Exercise instructions
A: List every person quoted by name in the passage on Norway's wealth fund.
B: Go on with the passage on Norway's wealth fund from the point where it stops.

Passage
* * * * * * *

The announcement came from Norway’s national bank, which wrote a letter to the Ministry of Finance on Thursday, recommending the removal of oil and gas stocks from the world’s largest wealth fund - built on the back of revenues from oil and gas for decades.

Egil Matsen, Deputy Governor said: "This advice is based exclusively on financial arguments and analyses of the government's total oil and gas exposure and does not reflect any particular view of future movements in oil and gas prices or the profitability or sustainability of the oil and gas sector”.

He added: “Our perspective here is to spread the risks for the state’s wealth.  We can do that better by not adding oil-price risk”.

Norges Bank has been advising the government for the fund’s investment strategy since its establishment.

The bank’s advice came after analysis showed that the oil price risk poses threats to the national economy, as currently oil and gas equities account for around 6 percent and almost $35 billion dollars, including shares in the American Exxon Mobil Corporation and Shell.

Bloomberg reports that Mindy Lubber, President of Ceres, a non-profit institute advocating for sustainable investing said: “This is an enormous change. It’s a shot heard around the world”.

She added: “It’s an enormously important statement. Once one major player does it, others will follow”.

Jason Disterhoft from the Rainforest Action Network said: “People are starting to recognize the risks of oil and gas”.

* * * * * * *

Material provided

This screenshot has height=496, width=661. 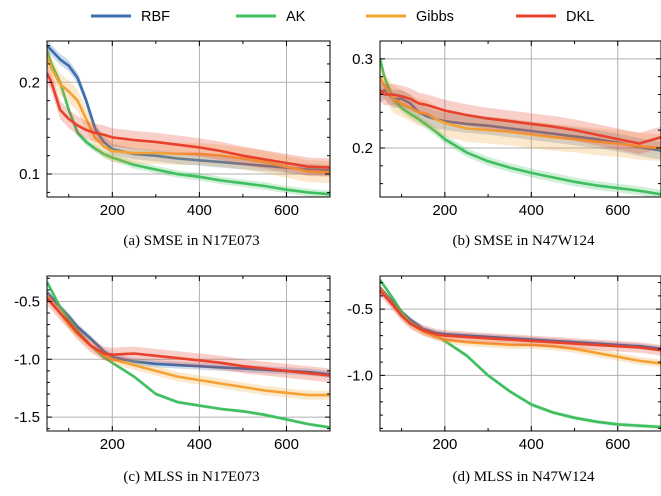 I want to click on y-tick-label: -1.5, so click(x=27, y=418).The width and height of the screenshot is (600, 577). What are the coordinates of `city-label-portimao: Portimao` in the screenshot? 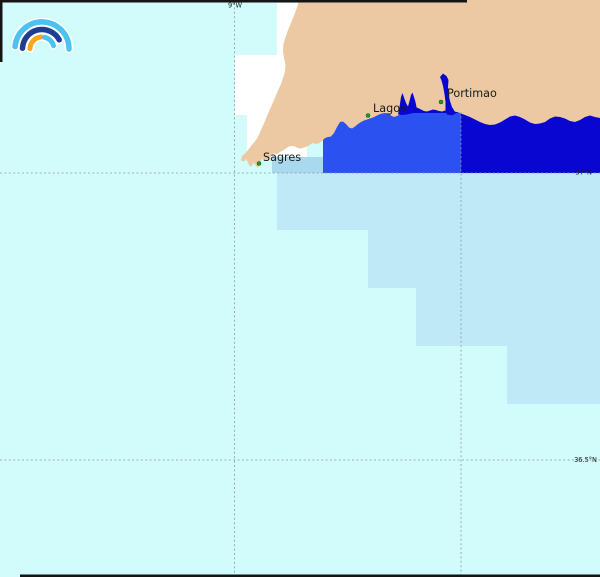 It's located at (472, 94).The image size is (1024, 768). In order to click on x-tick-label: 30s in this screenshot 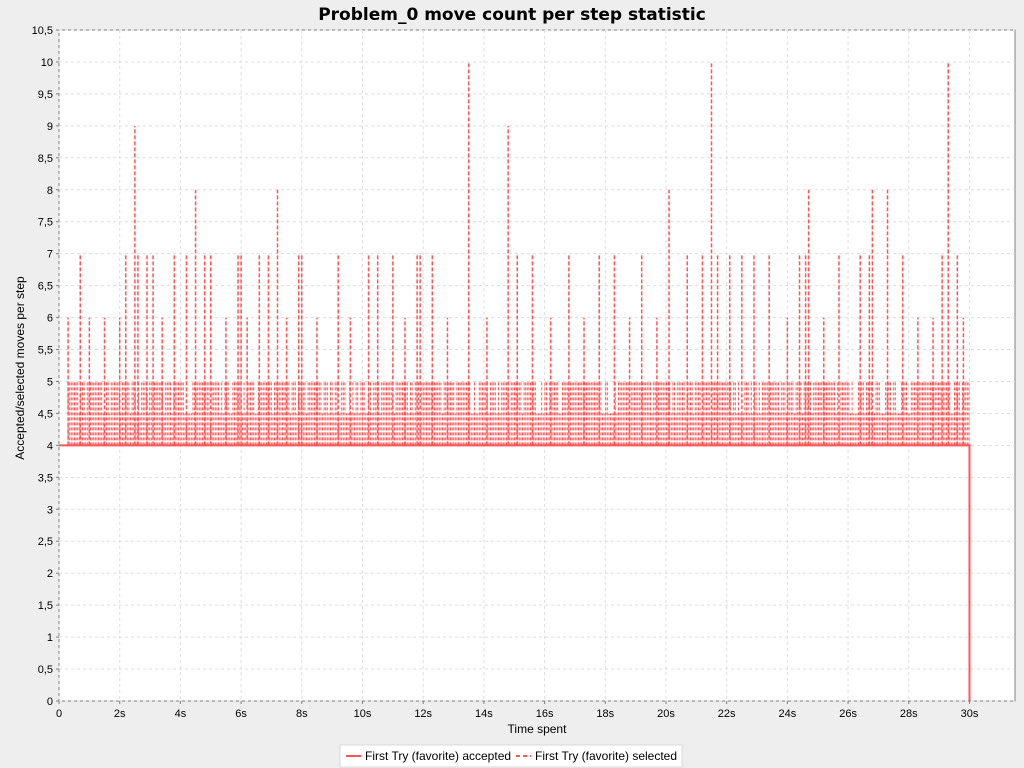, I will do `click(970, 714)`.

* * * * * * *

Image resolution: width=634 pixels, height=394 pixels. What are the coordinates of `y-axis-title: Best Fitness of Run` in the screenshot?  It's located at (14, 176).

* * * * * * *

Task responses
A: Egil Matsen, Mindy Lubber, Jason Disterhoft

B:
The government announced that it will assess the proposal and it will reach a decision in mid-2018.

Nikolai Astrup, leader of the finance committee said: “This must be thoroughly assessed; I am not prepared to conclude in advance. It’s important that the fund is managed in a way that’s predictable and long-term”.

Sony Kapoor, a former adviser to Norway’s government called the proposal a “belated victory for common sense over the powerful oil and gas lobby in Norway”, and called the fund to upscale its investment in green energy at least tenfold.

The fund has already sold-off most of its shares in coal.

This October, Norway’s Environmental Minister Vidal Helgersen announced the launch of a study to examine the shift of the country from oil due to climate risks.

He said: “Given the energy and transport revolutions, fossil energy resources will be of less value over time”.

“The energy transition to renewables is going faster than anyone thought. And almost any scenario is being out-competed by reality”.